Spike Based Visual Saliency Subgroup

'Sam Shapero', 'Siddharth Joshi'

Project description

The spike based visual saliency project takes spike events from the Silicon Retina and ports them into the Neural Emulation Framework (NEF) in order to identify the visually salient portions of the video seen by the retina.

Sparse coding and saliency computations are achieved in NEF with several layers of spiking neurons with strong lateral inhibitions.

Five network files are included in this project.

Small sparse coding network

The first, LCA2.py, is a simple demonstration of the sparse coding principle. 8x8 image clips are randomly selected from an image library and input to the network. This image is then projected onto a population of 128 columns of 100 spiking neurons, each representing a gabor-like receptive field. Lateral inhibition between the columns produces a sparse representation. The neural responses are then projected back into the input space to illustrate the fidelity of the neural representation.

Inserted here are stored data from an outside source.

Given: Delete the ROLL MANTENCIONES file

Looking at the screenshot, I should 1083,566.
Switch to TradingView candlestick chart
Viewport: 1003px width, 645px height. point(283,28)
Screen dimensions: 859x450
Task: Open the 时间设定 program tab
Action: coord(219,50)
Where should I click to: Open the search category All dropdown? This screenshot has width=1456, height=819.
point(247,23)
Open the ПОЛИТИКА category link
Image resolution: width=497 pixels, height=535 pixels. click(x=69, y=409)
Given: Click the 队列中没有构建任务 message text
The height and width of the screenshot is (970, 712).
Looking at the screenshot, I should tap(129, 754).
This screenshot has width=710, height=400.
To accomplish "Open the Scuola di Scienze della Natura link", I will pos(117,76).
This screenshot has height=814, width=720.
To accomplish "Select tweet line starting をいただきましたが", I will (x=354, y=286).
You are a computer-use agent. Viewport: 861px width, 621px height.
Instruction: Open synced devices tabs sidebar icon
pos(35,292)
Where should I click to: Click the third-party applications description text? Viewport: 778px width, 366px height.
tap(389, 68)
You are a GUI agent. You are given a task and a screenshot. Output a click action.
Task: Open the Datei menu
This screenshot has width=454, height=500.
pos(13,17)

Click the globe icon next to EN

8x8 receptive fields used in the NEF networks. They were tiled accross the 24x24 visual field Receptive Fields used by populations

The network is connected as follows: given the basis PHI for neural coding, the connections from the input to the neurons are PHI'. The lateral connections are -(PHI'PHI-I). Finally, the output of each neural column passes through a nonlinear function, the soft-threshold, which reduces noise and enforces sparsity. The resulting differential equation is: TAU du/dt + u = PHI'y - (PHI'PHI - I) a a = ST(u) where <y> is the input image, and <a> is the output of the neural columns. This is the Locally Competitive Algorithm (LCA), see Rozell et al. 2008. This is guaranteed to converge to an optimally sparse representation.

Large sparse coding network

LCAbig.py is similar to LCA2, but accepts 24x24 image clips, and projects them onto a layer of 1024 columns of 30 neurons each. The higher resolution allows for features to be discernable to the human eye. To generate the receptive fields for the 102 neurons, we tiled the 8x8 receptive fields 7 times around the center, and we added an expanded receptive field (9 times the size of the original) that covered the input space with low resolution. Note that this network is very large, and requires over 1GRAM to be allocated to Nengo! Results of this experiment can be seen in sparse_image_rep images.

Sparse representation of a 24x24 image clip.

Large network taking realtime inputs from the silicon retina

In the next experiment, we used events from the silicon retina as inputs. In order to make this transfer, we had to run jAER. In jAER, we applied a 48x48 pixel spatial filter on the events received from the retina, and broadcast these as unimodal UDP signals. We then opened NENGO and ran the script LCAbig_UDP.py, which subsampled the input into a 24x24 array and input it into the same network as before. Since events are streaming in real time, the simulator also has to be able to compute in real time. For this reason, we recommend a fast computer with a lot of memory. Results can be seen in the attached sparse_rep images, where a line was moved back and forth accross the retina's field of view.

Large network calculating orientation based saliency

In LCAsal.py is similar to LCAbig, but adds a visual saliency layer. Neural columns are sorted into channels based on their orientation, and all the neurons in a channel have mutual lateral inhibition. This serves to depress orientations that are common, while orientations that are unique in the input have no competition in their channel, so their magnitude is preserved, and they appear salient. The results of this experiment can be seen in salient.jpg. While the unique orientation is relatively salient, many non-orientation based info is being passed into the saliency map, and cluttering the image. Future versions of the code should try to fix this.

Large netwrok taking realtime inputs from the silicon retina and calculating saliency

LCAsal_UDP is an attempt to combine the last two experiments. Unfortunately, the addition of the extra layer slowed down the network so much that signals had trouble propagating to the salience layer. This experiment should be repeated on a more powerful computer.